TASK BRIEF >>
All of the data that follows is to be written out exactly, with images excluded.

DATA FOR ANALYSIS >>
========

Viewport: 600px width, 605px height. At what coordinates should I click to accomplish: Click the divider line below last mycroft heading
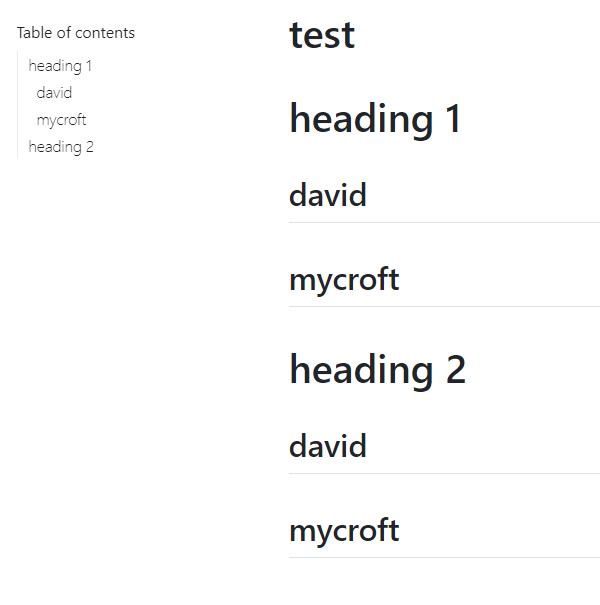pyautogui.click(x=445, y=558)
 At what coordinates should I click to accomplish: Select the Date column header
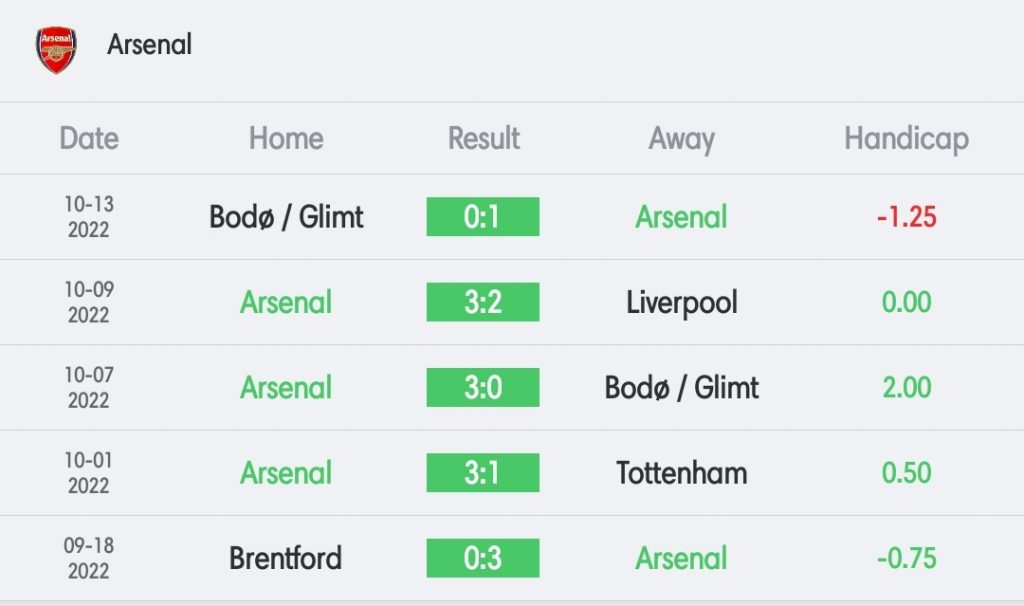[x=89, y=138]
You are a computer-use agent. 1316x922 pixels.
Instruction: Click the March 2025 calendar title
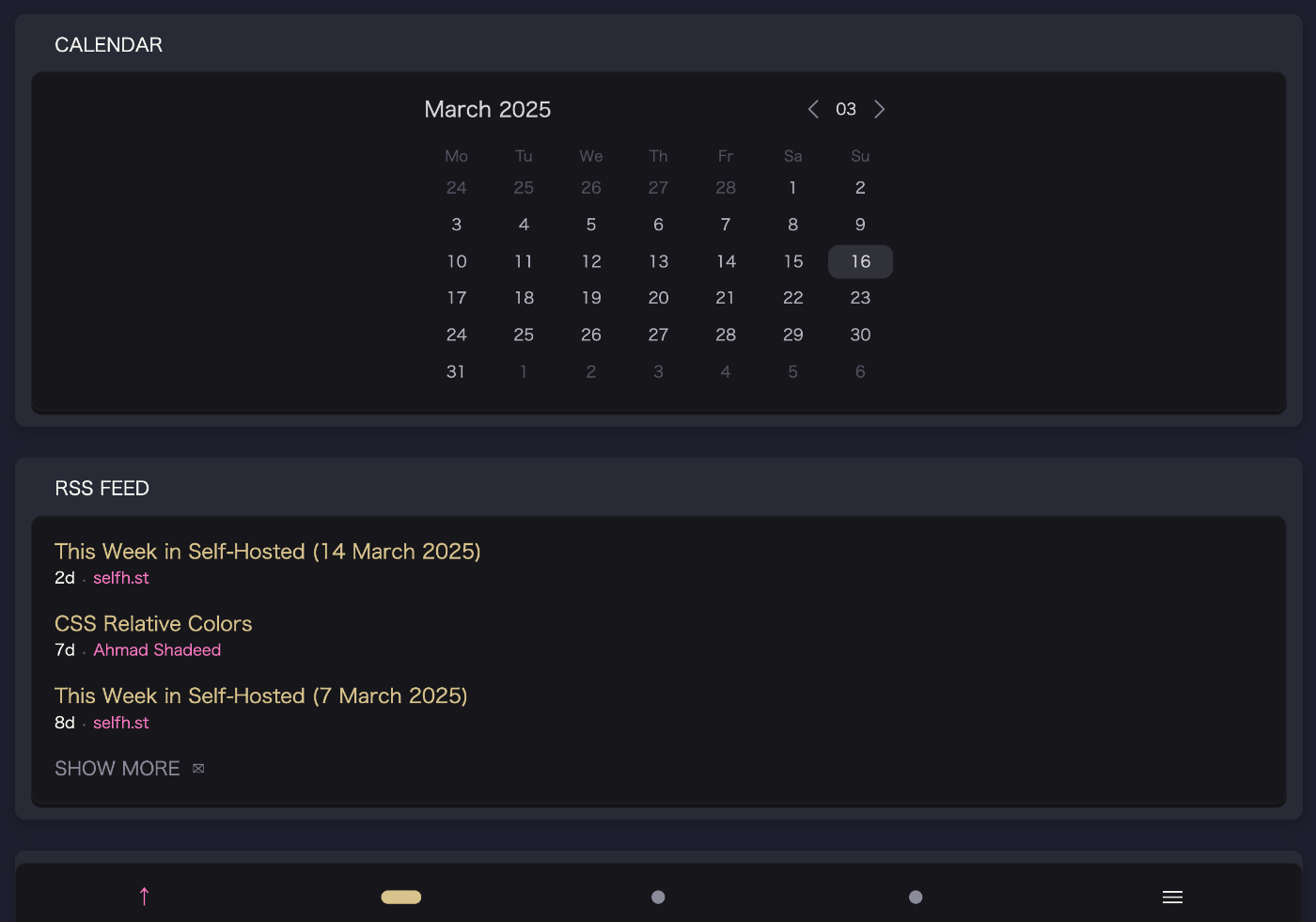[x=487, y=110]
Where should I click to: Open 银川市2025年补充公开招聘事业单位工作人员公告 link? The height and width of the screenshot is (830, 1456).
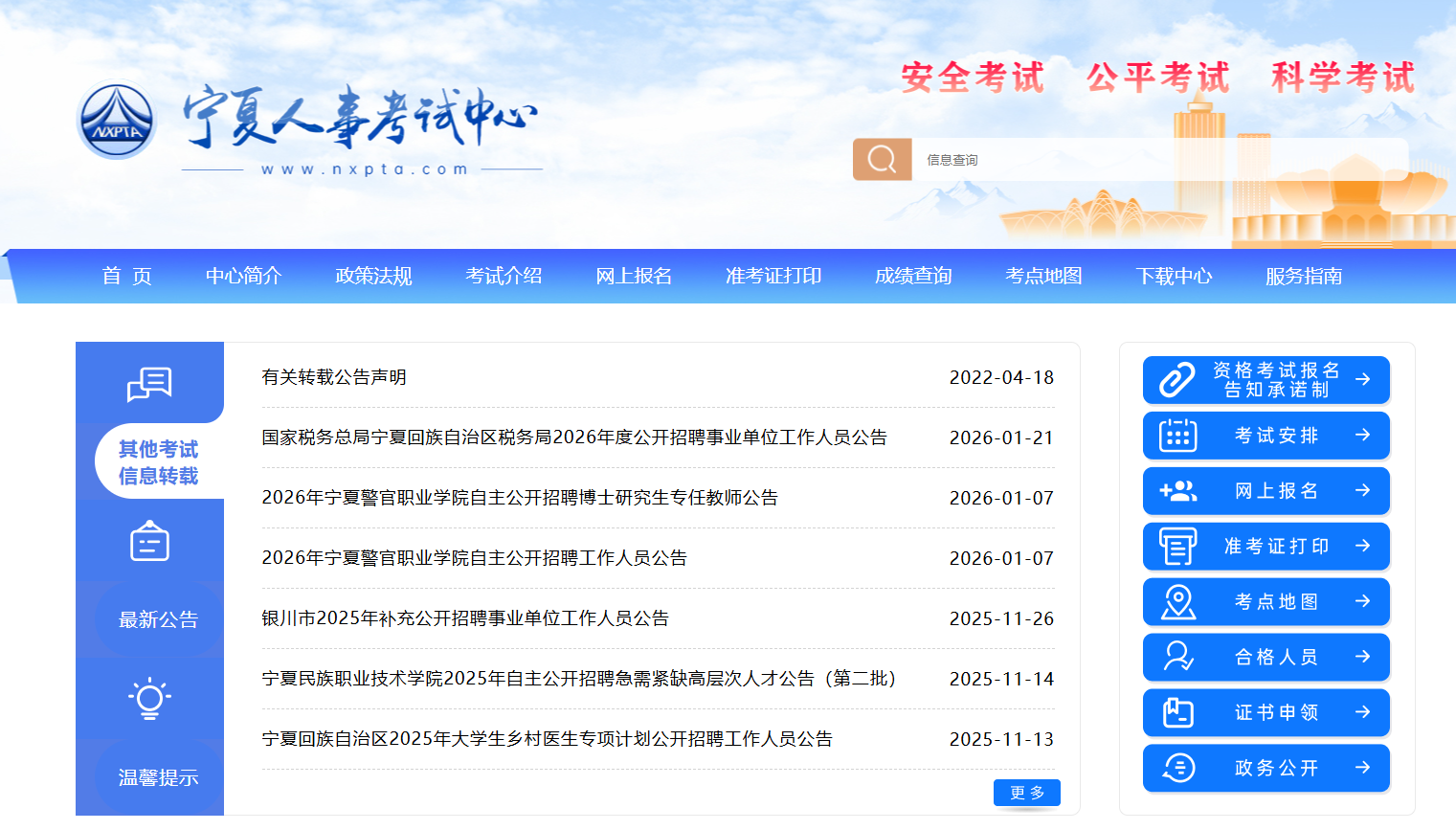(465, 618)
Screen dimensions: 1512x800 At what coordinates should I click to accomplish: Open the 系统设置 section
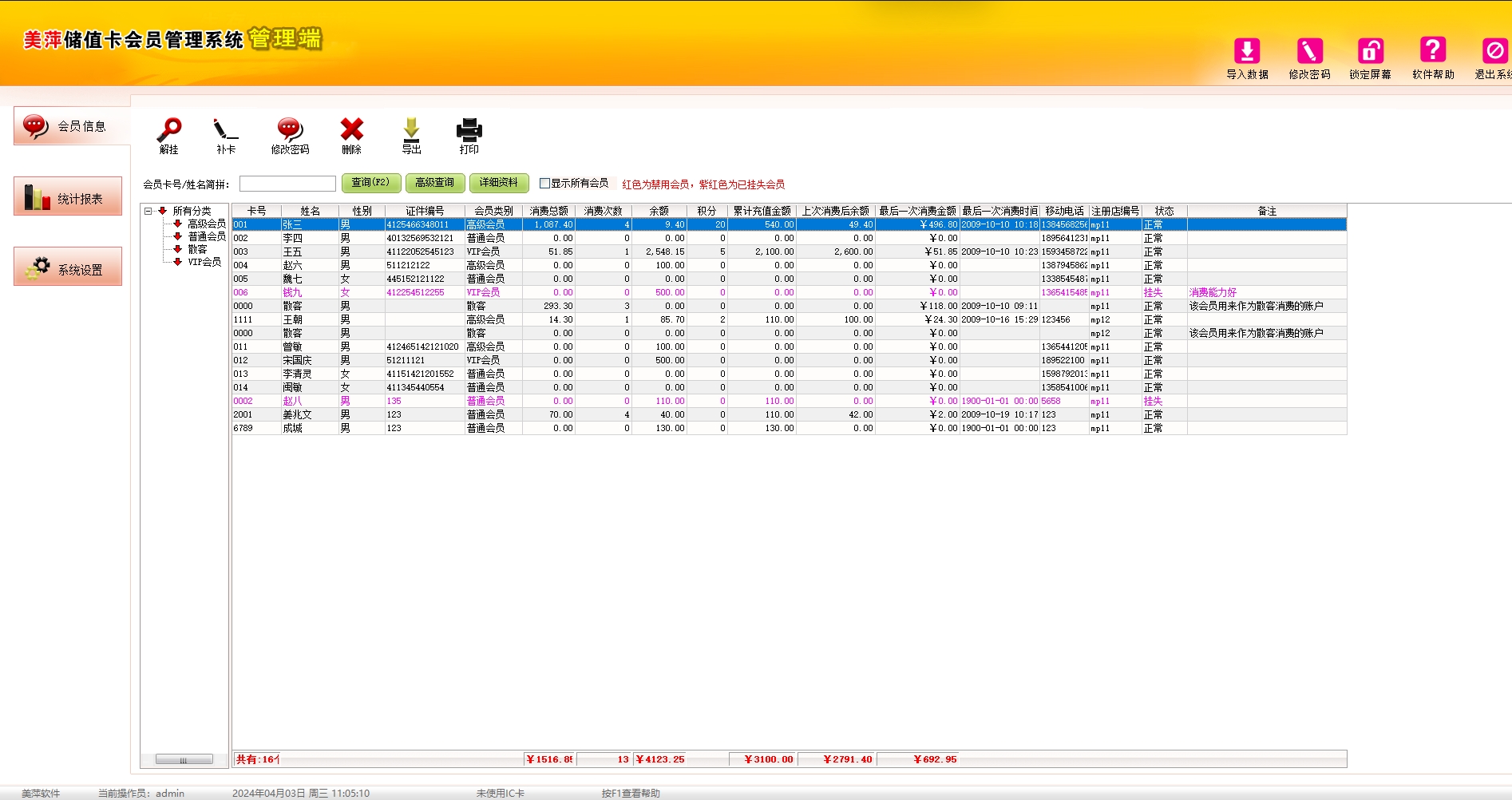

========

TASK ANSWER >>
Viewport: 600px width, 605px height. At what coordinates should I click to accomplish: Click the divider line below last mycroft heading
pyautogui.click(x=445, y=558)
 At what coordinates should I click to accomplish: Select the Date column header
[x=89, y=138]
You are a computer-use agent. 1316x922 pixels.
Instruction: Click the March 2025 calendar title
[x=487, y=110]
Where should I click to: Open 银川市2025年补充公开招聘事业单位工作人员公告 link? The height and width of the screenshot is (830, 1456).
(465, 618)
Screen dimensions: 1512x800 At what coordinates should I click to accomplish: Open the 系统设置 section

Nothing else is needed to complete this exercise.